Overall Brian has supported investing the following in the following programs in the 2017-2019 budgets alone:

$42,806,414 in Women’s Health
$605,000.00 in Georgia Early Hearing Detection and Intervention
$71,887,392.00 in the Babies Can’t Wait program
$37,932,937.00 in Children Medical Services
$14,373,006.00 in the Children First program
$3,519,005.00 in Autism
$8,687,088.00 in Genetics/Sickle Cell
$9,898,860.00 in Infant and Child Oral Healt
$6,386,108.00 in Perinatal/Maternal Health
$4,765,353.00 in Regional Tertiary Care Centers
$29,600,589.00 in Comprehensive Child Health  

Georgia State Senate District 17 encompasses parts of Newton, Henry, and Rockdale counties with nearly 150,000 registered voters.
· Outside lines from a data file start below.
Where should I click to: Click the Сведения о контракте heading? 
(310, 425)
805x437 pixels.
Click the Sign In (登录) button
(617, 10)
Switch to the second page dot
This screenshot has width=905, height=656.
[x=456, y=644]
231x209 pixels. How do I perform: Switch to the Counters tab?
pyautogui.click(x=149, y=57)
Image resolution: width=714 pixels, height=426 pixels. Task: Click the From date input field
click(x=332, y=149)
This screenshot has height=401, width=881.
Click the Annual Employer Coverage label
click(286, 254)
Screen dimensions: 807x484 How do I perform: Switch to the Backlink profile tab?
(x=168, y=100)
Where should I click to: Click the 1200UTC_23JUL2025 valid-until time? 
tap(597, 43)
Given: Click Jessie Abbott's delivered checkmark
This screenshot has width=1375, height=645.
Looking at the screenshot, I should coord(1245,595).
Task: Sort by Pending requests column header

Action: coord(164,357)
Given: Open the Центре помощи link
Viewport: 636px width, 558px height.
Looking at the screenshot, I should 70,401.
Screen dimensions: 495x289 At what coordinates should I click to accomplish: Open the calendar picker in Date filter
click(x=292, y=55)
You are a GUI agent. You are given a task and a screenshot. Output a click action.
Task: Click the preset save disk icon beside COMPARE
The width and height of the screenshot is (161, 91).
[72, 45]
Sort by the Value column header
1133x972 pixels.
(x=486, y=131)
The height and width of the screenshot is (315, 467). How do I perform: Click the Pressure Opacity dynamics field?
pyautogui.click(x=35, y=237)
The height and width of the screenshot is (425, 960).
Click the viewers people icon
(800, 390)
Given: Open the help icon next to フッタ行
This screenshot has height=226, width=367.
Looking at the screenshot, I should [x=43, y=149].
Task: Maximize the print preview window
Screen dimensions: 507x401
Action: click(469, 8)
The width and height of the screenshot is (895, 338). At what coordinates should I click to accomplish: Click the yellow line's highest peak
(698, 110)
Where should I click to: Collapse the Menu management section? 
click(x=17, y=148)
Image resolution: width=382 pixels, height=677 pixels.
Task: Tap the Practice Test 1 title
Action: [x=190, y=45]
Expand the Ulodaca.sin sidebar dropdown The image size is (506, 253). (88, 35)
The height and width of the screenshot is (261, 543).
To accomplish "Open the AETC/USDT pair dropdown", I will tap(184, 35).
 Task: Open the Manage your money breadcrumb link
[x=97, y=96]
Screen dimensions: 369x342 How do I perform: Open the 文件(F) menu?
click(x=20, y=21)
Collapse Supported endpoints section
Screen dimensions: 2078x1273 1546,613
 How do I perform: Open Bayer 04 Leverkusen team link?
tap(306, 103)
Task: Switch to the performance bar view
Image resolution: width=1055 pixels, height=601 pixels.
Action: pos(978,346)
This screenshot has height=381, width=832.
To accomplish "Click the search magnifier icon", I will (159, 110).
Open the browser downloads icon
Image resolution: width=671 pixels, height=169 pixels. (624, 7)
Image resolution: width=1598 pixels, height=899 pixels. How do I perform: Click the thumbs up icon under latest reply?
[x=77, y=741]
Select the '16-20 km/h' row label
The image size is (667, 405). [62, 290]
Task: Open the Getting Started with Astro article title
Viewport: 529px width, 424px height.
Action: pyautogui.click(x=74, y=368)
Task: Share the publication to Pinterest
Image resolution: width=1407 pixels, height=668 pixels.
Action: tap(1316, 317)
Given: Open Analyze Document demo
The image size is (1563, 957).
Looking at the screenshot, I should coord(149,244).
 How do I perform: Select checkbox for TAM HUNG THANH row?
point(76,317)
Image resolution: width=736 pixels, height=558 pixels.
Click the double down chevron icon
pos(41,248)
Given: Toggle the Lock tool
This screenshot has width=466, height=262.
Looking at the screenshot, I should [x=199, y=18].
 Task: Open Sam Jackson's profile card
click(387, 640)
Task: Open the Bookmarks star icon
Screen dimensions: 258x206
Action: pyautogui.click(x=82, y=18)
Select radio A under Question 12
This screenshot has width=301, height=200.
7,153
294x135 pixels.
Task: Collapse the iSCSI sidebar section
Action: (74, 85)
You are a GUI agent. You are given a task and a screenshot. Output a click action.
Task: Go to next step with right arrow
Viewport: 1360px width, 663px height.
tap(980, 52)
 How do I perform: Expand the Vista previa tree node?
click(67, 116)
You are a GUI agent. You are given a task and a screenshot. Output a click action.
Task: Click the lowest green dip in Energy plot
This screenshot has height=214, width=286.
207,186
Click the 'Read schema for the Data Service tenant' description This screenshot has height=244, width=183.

Brian Strickland entered his second full term in the Georgia Senate in 2020. Brian, his wife Lindsay, and their two children reside in McDonough, GA. Through Brian’s leadership position at the capitol where he fights for District 17, and all of Georgia, he has impacted Georgia for the better through various executed actions.  Not only did Brian support the First Responder bill which aids police, firefighter, and EMS personnel but he was a key player in the passing of the Georgia Criminal Justice reform bills and Georgia Surprise Medical ills. Above and beyond that, Brian labored to bring funding to Southern Crescent Technical College making it one of the top technical schools in Georgia and is constantly raising the bar in the fight against human trafficking.